The two fishing trawlers were engaging in illegal fishing activities off the coast of Puntland, a semi-autonomous region of Somalia, when the pirates attacked.
Although the Thai vessel managed to escape, Reuters reports that Abdirizak Mohamed Dirir, director of the seaport of Puntland, confirmed the pirates’ successful hijacking of the Iranian vessel off the coast of the city of Elyl. According to CNN, the pirates used “small skiffs,” flat-bottomed boats with a pointed bow, to seize the vessels.
Horseed Media, a Somali news organization, reported that the Iranian ship was freed and the pirates killed. Although there is no precise information on who conducted the offensive, fishermen and witnesses described a heavy battle in the sea.
One fisherman claimed that he heard gunfire and witnessed pirates killed and the Iranian boat freed. Abdulahi Bare, a local elder, said that there were “seven pirates killed and two others severely wounded.”
This was the second successful attack on illegal Iranian fishing trawlers in the past two years. Bloomberg News reports that Iranian, Egyptian, Yemeni, and Spanish ships have often engaged in illegal fishing, which Somali fishermen have used as justification for reviving the cycle of piracy.
John Steed, regional manager of nonprofit program Secure Fisheries, said, “Illegal fishing was the pretext used by criminal gangs to shift from protectionism to armed robbery and piracy. Now the situation is back where it was.”
Many low-income fishermen have little choice but to use criminal methods, according to Vice News.

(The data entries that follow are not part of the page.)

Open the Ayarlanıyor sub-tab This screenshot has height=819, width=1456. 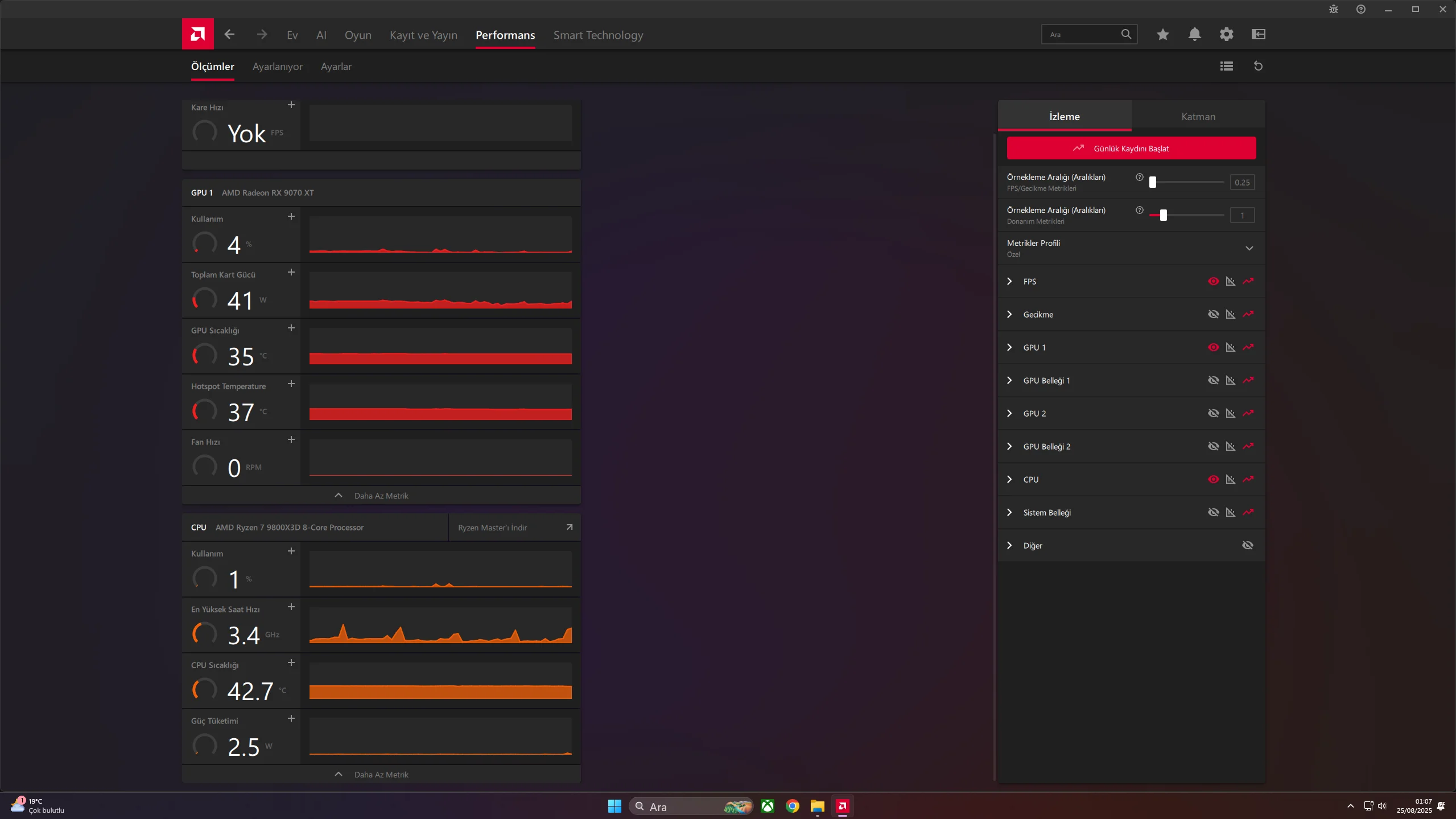(277, 67)
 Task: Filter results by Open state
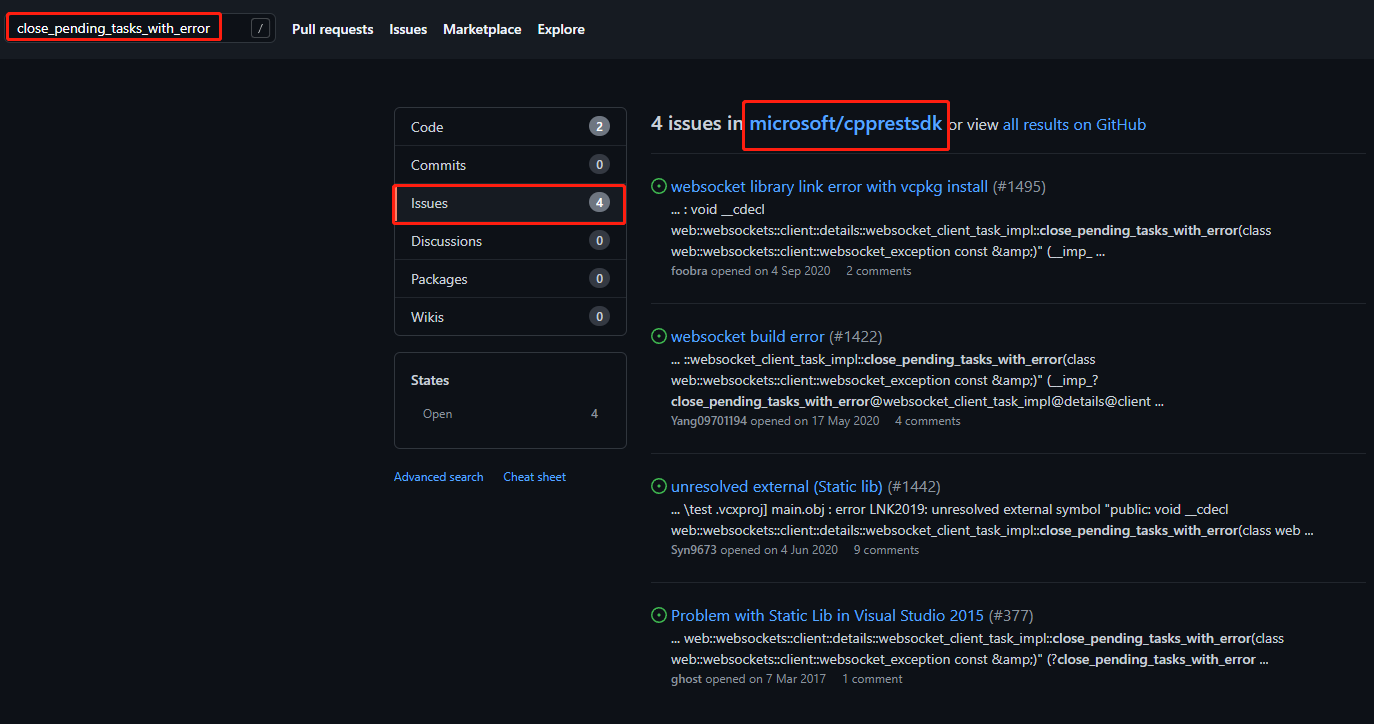[437, 413]
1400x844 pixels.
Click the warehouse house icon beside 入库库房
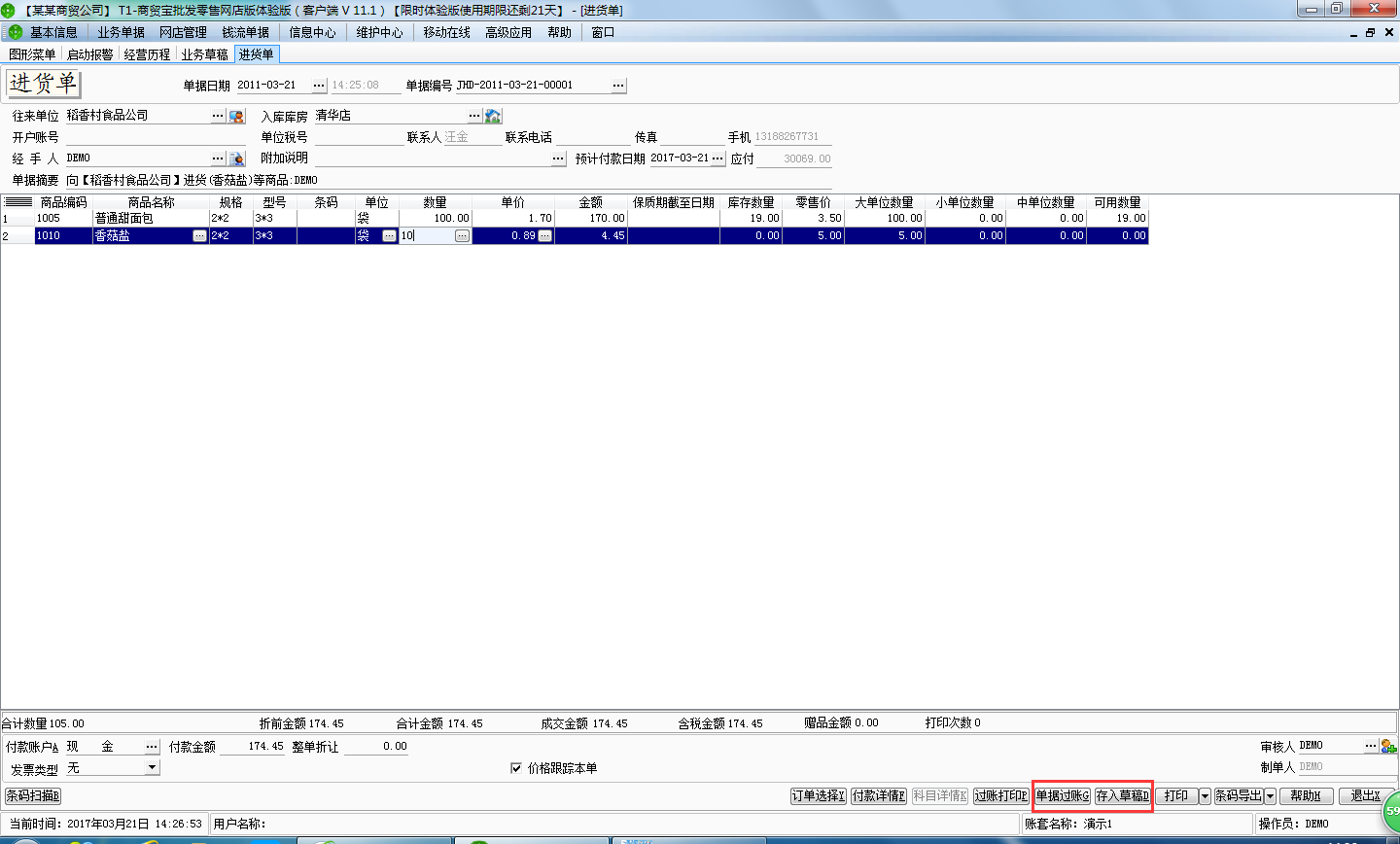[493, 116]
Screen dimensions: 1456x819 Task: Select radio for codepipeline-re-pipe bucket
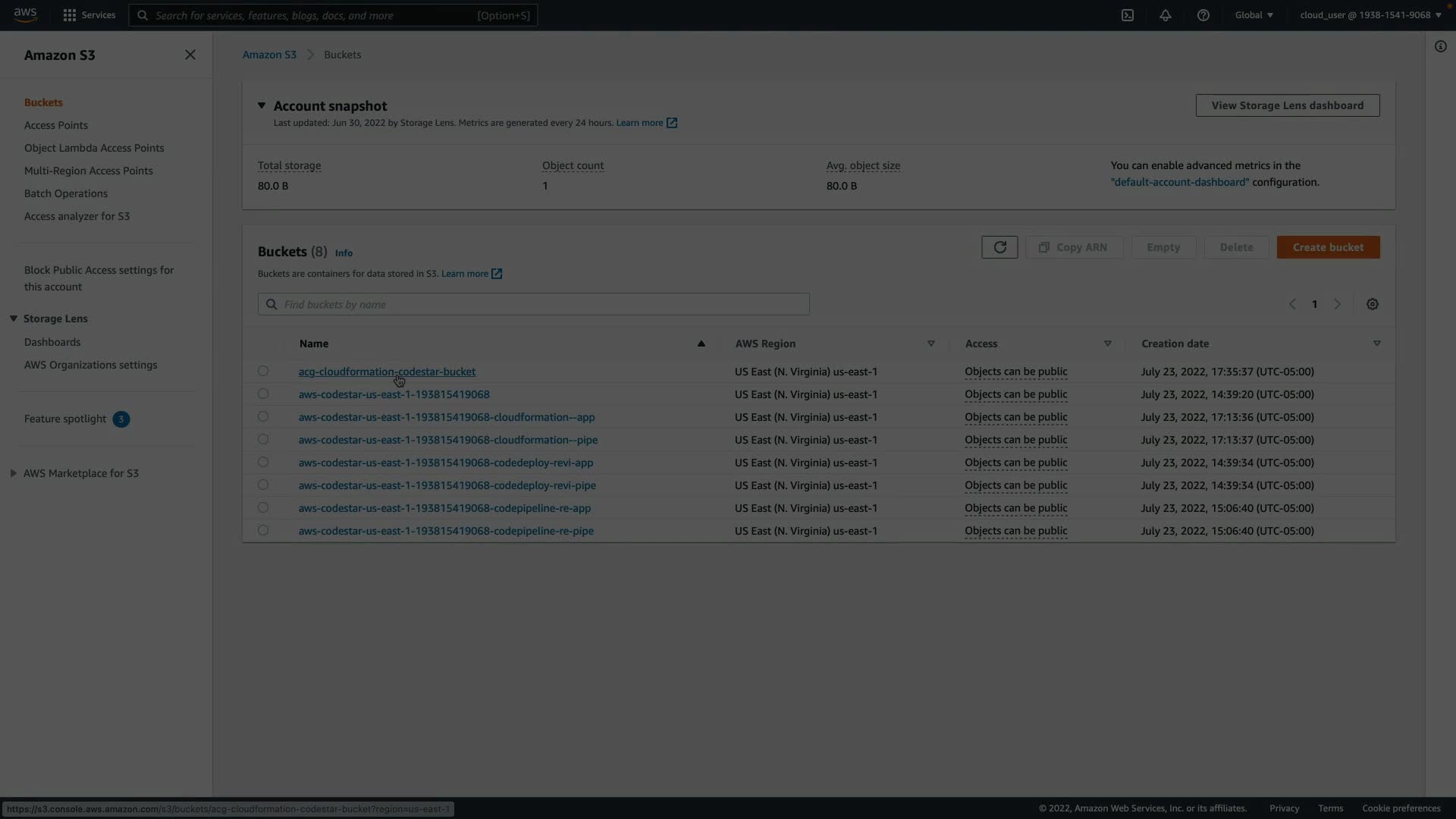(263, 531)
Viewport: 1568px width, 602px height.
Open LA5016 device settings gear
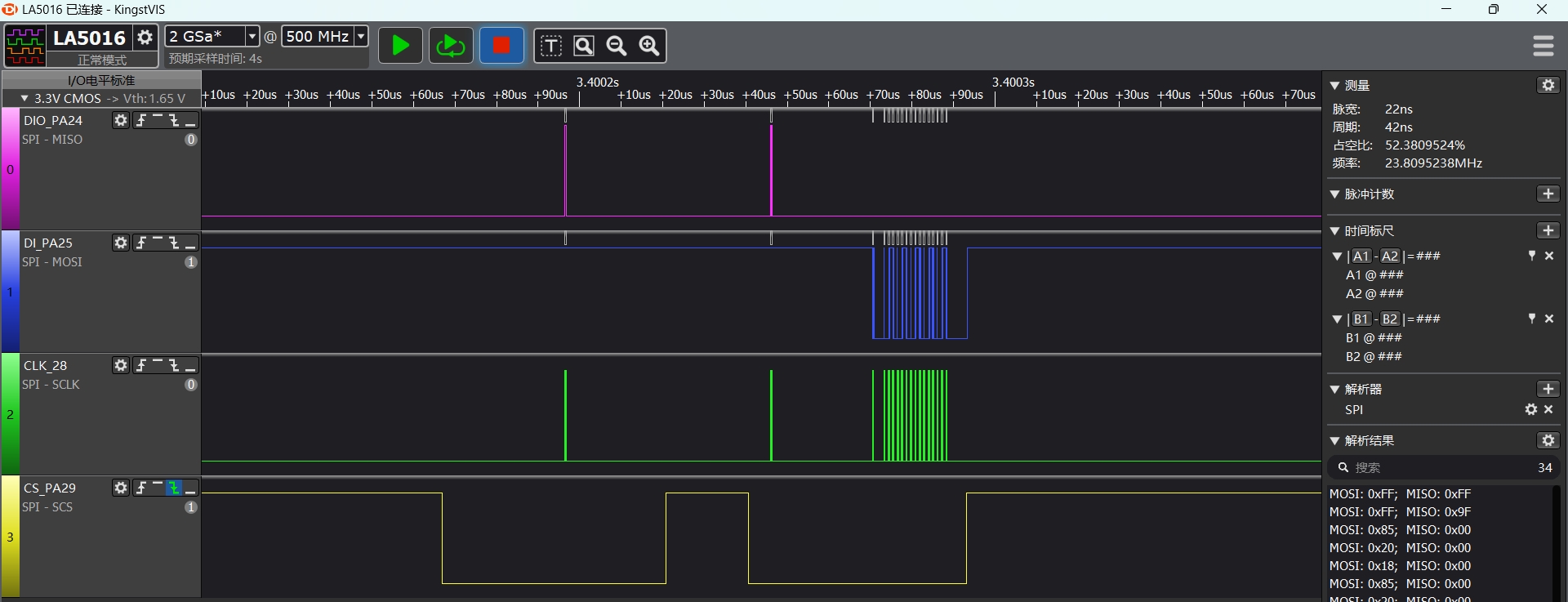tap(145, 38)
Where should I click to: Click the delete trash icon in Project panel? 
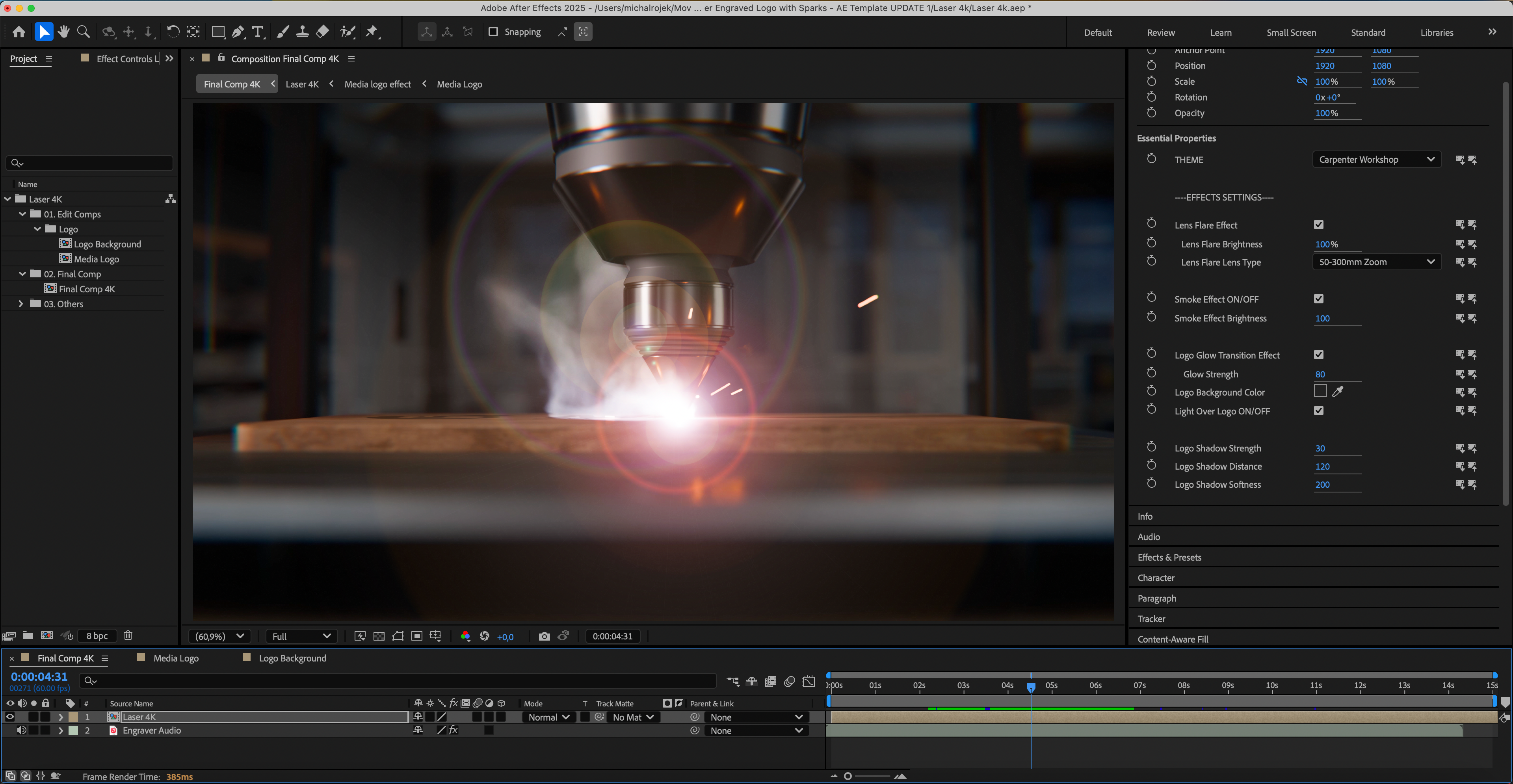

Piracy was at its highest in early 2011, when Somali pirates held more than 30 ships and more than 100 hostages. In that year, the international community intervened with their respective navies.
One of the most daring operations was the rescue on an inland pirate base, where United States Navy Seals rescued American humanitarian Jessica Buchanan and Poul Hagen Thisted of Denmark.
The international community remains vigilant of the situation, as indicated in United Nations Security Council Resolution 2446 passed on November 10, which called for closer cooperation of regional organizations and member states with existing institutions in Somalia.
The Security Council also welcomed the formation of coast guard laws with the help of “the European Union Naval Force (EUNAVFOR) Operation Atalanta and EUCAP Nestor force.”
The Council accepted the Seychelles authorities’ initiative to establish a maritime court to prosecute acts of piracy.
In addition, the resolution both acknowledges and addresses the problem of illegal fishing and “its complex relationship with piracy.”